* Instructions to follow:
Give back each line of the listing precisely as written.
BEGIN
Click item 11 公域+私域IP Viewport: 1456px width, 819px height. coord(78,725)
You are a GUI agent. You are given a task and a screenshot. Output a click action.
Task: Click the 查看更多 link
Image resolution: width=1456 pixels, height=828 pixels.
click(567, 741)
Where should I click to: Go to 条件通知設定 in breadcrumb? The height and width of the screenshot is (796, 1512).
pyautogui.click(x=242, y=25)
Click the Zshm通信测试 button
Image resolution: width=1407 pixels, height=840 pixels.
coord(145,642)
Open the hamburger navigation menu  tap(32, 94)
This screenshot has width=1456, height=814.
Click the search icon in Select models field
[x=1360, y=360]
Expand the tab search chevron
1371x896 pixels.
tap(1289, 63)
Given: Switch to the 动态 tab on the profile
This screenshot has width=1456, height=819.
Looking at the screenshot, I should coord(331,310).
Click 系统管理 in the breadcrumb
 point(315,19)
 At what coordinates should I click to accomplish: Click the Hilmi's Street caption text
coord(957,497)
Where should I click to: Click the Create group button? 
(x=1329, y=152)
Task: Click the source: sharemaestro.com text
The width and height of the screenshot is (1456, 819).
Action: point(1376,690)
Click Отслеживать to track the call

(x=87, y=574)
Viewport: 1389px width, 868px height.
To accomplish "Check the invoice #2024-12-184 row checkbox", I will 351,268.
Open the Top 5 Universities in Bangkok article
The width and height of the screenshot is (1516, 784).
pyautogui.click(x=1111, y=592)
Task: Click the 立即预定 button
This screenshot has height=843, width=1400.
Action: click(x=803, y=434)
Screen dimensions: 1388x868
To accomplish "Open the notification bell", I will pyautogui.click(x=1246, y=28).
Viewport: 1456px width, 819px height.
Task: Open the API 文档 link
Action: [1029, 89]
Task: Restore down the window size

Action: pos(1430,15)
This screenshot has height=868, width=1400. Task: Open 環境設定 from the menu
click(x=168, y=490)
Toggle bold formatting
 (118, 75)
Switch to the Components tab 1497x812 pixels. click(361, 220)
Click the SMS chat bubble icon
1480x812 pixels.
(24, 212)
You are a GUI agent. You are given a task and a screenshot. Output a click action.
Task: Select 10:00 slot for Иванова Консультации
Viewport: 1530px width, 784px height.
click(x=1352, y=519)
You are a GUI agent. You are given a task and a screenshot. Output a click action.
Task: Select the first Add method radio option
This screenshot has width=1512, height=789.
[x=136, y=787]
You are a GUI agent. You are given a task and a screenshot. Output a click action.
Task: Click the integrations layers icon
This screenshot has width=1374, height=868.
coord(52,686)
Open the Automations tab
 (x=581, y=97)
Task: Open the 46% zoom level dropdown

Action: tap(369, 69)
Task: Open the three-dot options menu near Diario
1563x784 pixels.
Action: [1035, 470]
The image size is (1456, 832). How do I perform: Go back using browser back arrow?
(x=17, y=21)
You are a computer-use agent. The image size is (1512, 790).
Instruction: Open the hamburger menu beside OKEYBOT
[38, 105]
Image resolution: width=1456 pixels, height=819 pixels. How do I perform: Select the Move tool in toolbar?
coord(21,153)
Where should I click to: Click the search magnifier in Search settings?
END
* Written solution:
Click item 11 公域+私域IP Viewport: 1456px width, 819px height. coord(78,725)
You are a GUI agent. You are given a task and a screenshot. Output a click action.
Task: Click the 查看更多 link
Image resolution: width=1456 pixels, height=828 pixels.
click(567, 741)
Where should I click to: Go to 条件通知設定 in breadcrumb? The height and width of the screenshot is (796, 1512).
pyautogui.click(x=242, y=25)
Click the Zshm通信测试 button
Image resolution: width=1407 pixels, height=840 pixels.
coord(145,642)
Open the hamburger navigation menu  tap(32, 94)
This screenshot has width=1456, height=814.
Click the search icon in Select models field
[x=1360, y=360]
Expand the tab search chevron
1371x896 pixels.
tap(1289, 63)
Given: Switch to the 动态 tab on the profile
This screenshot has width=1456, height=819.
Looking at the screenshot, I should coord(331,310).
Click 系统管理 in the breadcrumb
 point(315,19)
 At what coordinates should I click to accomplish: Click the Hilmi's Street caption text
coord(957,497)
Where should I click to: Click the Create group button? 
(x=1329, y=152)
Task: Click the source: sharemaestro.com text
The width and height of the screenshot is (1456, 819).
Action: point(1376,690)
Click Отслеживать to track the call

(x=87, y=574)
Viewport: 1389px width, 868px height.
To accomplish "Check the invoice #2024-12-184 row checkbox", I will 351,268.
Open the Top 5 Universities in Bangkok article
The width and height of the screenshot is (1516, 784).
pyautogui.click(x=1111, y=592)
Task: Click the 立即预定 button
This screenshot has height=843, width=1400.
Action: click(x=803, y=434)
Screen dimensions: 1388x868
To accomplish "Open the notification bell", I will pyautogui.click(x=1246, y=28).
Viewport: 1456px width, 819px height.
Task: Open the API 文档 link
Action: [1029, 89]
Task: Restore down the window size

Action: pos(1430,15)
This screenshot has height=868, width=1400. Task: Open 環境設定 from the menu
click(x=168, y=490)
Toggle bold formatting
 (118, 75)
Switch to the Components tab 1497x812 pixels. click(361, 220)
Click the SMS chat bubble icon
1480x812 pixels.
(24, 212)
You are a GUI agent. You are given a task and a screenshot. Output a click action.
Task: Select 10:00 slot for Иванова Консультации
Viewport: 1530px width, 784px height.
click(x=1352, y=519)
You are a GUI agent. You are given a task and a screenshot. Output a click action.
Task: Select the first Add method radio option
This screenshot has width=1512, height=789.
[x=136, y=787]
You are a GUI agent. You are given a task and a screenshot. Output a click action.
Task: Click the integrations layers icon
This screenshot has width=1374, height=868.
coord(52,686)
Open the Automations tab
 (x=581, y=97)
Task: Open the 46% zoom level dropdown

Action: tap(369, 69)
Task: Open the three-dot options menu near Diario
1563x784 pixels.
Action: [1035, 470]
The image size is (1456, 832). How do I perform: Go back using browser back arrow?
(x=17, y=21)
You are a computer-use agent. The image size is (1512, 790).
Instruction: Open the hamburger menu beside OKEYBOT
[38, 105]
Image resolution: width=1456 pixels, height=819 pixels. How do I perform: Select the Move tool in toolbar?
coord(21,153)
Where should I click to: Click the search magnifier in Search settings?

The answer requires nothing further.